Twenty days, one hundred shows

This day approached a milestone at its end, my one hundredth show of the Fringe. But before that I had tickets for five other things, first of which was the Aspidistras’ Secret Breakfast Gig. Coffee and croissant included in the fiver, this was a lovely way to start the day, with sketches ranging from teaching us how to spell aspidistra, to one about an aspidistra competition. They weren’t all aspidistra based by any means, with a song on whether you want to be Steve Tyler or just be with him, and some twisted Australian kids TV (though not as twisted as Round The Twist was, remember that?), finishing with a rousing song about the Fringe to set us on our way.

Next was Two Brothers and One World Cup, a play about sibling rivalry, hatred and rapprochement based around events during the last eight world cups. The audience got to pick in which order the world cup stories were told, and the one we settled on appeared to make quite a lot of sense as a narrative, with both flashback and flashforward. I wonder how it feels played totally backwards chronologically.
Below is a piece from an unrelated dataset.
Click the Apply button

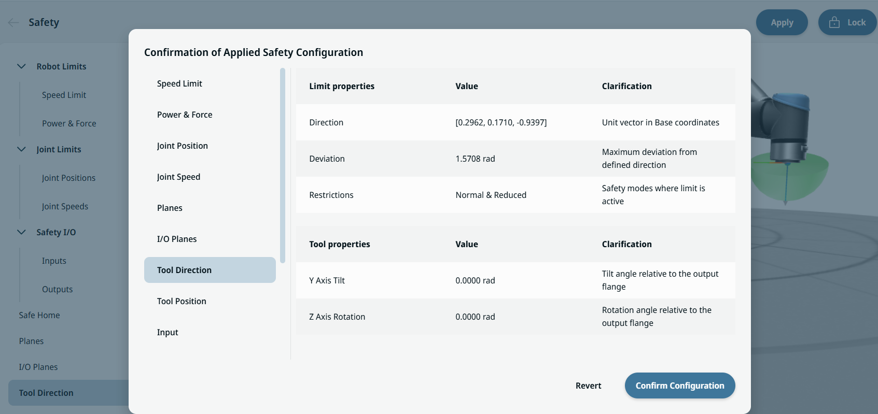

Eric’s Tales of the Sea was described by Stewart Lee as ‘what the stage was invented for’ and you couldn’t think of a much better setting than Just The Wee Room at The Caves, with its curved roof, damp, and dark. I don’t think I could ever live on a submarine – I even got a bit antsy just hearing about decompression sickness – and these stories from an ex-submariner were tense, emotional, and yet also very humourous.
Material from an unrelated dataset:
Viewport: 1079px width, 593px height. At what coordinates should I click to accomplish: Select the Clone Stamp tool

Colin Hoult (and supporting musicians, who were great) gave us a number of interesting and funny characters, including the dad trying to get his son to tell him what he wants for Christmas, the bullied schoolboy/shelf-stacker/old man, and the ex-army guy trying to write a screenplay. By the end, he had four members of the audience on their knees, chanting “pigs in blankets” – you had to be there.

Using the power of Twitter via Josie Long (thanks!), I gave away my spare ticket for Claudia O’Doherty’s Monster of the Deep 3D, which was a delightful hour of comedy about the last survivor of an underwater habitat, Aquaplex, built by various world powers back in the 1970s as a beginning to possible future human habitation, and which exploded 30 years later. Done in the style of a presentation by this last member, this included some amazing props (including one for each member of the audience at the end to use to see the reenactment of the last night of Aquaplex).
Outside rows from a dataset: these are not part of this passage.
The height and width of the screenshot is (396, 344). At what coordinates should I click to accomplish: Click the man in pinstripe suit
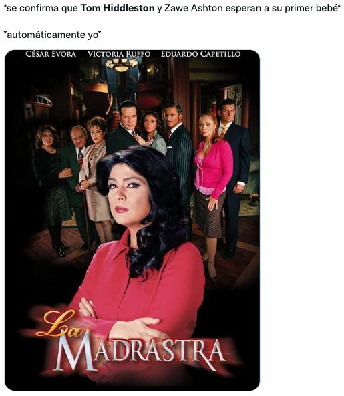[x=178, y=152]
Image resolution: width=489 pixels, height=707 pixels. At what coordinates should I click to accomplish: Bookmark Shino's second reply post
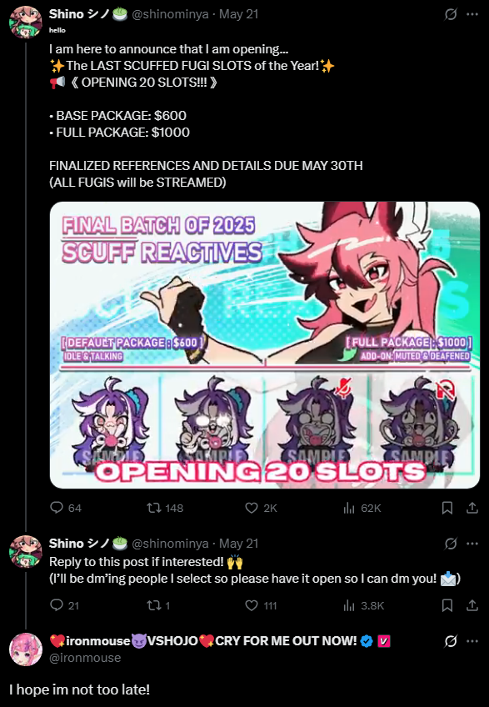pos(447,605)
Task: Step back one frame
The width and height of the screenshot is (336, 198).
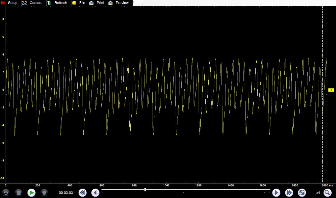Action: pos(95,193)
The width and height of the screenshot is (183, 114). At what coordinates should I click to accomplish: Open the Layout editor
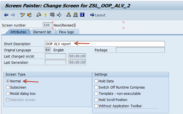click(x=98, y=15)
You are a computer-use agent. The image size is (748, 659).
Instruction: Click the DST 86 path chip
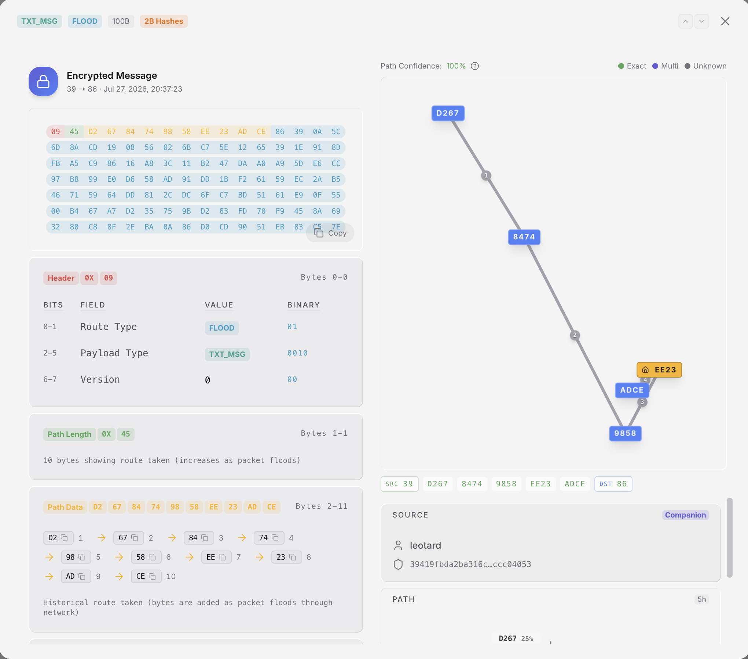point(613,484)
My hundredth gig, then, after a rather tasty wrap from those people who won that award for their other wrap (yeah, those ones), was Susan Calman, with Constantly Seeking Susan. Neither a Glasweigan, Radio 4 listener, or a lesbian (the three audiences Susan is normally known to, and she suggested she should get funding for bringing these people together), I was still thoroughly entertained. Reading us the rather depressing obituary for herself she’d written, and with memories of dying before (in Paisley) she then went on to discuss various aspects of this and how she would like to be remembered after she’s gone. Ferero Rocher, feminism, sleeping with people with the same name as your parents, everything was covered in this warm and funny hour.